Paragraaf 4 Werking
4.1 Gebruikersinterface en navigatie
4.2 Sensor instellen
4.3 Gegevenslogboek sensor
De sensor kan worden gebruikt met sc controllers vanaf sc100. Raadpleeg de
documentatie van de controller voor een beschrijving van het toetsenpaneel en voor
informatie over het navigeren.
Als de sensor voor de eerste keer wordt aangesloten, wordt het serienummer van de
sensor weergegeven als sensornaam. U kunt de naam van de sensor als volgt wijzigen:
1. Open het HOOFDMENU.
2. Selecteer SENSOR SETUP en bevestig uw keuze.
3. Selecteer de desbetreffende sensor en bevestig uw keuze.
4. Selecteer CONFIGUREREN en bevestig uw keuze.
5. Selecteer WIJZIG NAAM en bevestig uw keuze.
6. Wijzig de naam en bevestig de wijziging om terug te keren in het menu SENSOR
SETUP.
Voer de sensorconfiguratie op dezelfde manier uit en selecteer daarbij de volgende
menuopties:
•
PARAMETERKEUZE
•
SELECT EENHEID
•
GEMIDDELDE
•
LOG SETUP
•
GAINWAARDE
Elke sensor heeft een datageheugen en een resultatengeheugen.
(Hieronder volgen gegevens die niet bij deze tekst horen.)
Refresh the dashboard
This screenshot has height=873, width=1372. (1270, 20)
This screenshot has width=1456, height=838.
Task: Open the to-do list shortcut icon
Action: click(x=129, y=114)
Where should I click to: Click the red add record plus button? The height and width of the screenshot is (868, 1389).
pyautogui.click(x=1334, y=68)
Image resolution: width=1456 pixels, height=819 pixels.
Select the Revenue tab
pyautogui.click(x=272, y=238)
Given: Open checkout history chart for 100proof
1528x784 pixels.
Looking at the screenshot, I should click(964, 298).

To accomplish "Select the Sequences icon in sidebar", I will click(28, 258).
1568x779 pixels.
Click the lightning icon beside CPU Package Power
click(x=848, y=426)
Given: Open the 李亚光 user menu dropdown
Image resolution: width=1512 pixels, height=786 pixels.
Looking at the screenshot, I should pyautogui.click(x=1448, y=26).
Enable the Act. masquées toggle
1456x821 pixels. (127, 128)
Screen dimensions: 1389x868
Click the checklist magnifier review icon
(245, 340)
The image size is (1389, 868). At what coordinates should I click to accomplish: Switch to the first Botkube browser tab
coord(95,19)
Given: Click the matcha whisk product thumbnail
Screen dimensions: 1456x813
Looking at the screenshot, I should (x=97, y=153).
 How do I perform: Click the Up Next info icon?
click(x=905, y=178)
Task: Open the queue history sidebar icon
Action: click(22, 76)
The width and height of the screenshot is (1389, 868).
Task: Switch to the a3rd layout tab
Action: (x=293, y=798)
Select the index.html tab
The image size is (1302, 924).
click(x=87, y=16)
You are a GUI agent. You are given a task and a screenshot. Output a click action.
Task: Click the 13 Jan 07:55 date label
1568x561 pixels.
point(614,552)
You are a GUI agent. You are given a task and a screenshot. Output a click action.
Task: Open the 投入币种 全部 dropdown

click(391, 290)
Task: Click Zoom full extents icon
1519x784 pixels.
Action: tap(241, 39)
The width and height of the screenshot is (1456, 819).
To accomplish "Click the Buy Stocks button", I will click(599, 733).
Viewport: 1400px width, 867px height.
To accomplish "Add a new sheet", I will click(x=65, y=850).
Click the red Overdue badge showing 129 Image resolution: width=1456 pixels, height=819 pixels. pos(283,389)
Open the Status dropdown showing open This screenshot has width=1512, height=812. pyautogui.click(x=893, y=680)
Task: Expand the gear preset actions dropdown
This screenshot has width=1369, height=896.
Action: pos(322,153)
In het datageheugen worden met vooraf ingestelde intervallen de meetwaarden
opgeslagen; in het resultatengeheugen worden events zoals wijzigingen in de
configuratie, alarm- en waarschuwingsmeldingen opgeslagen. Beide geheugens kunnen
worden geëxporteerd naar CSV-formaat (zie de handleiding van de controller).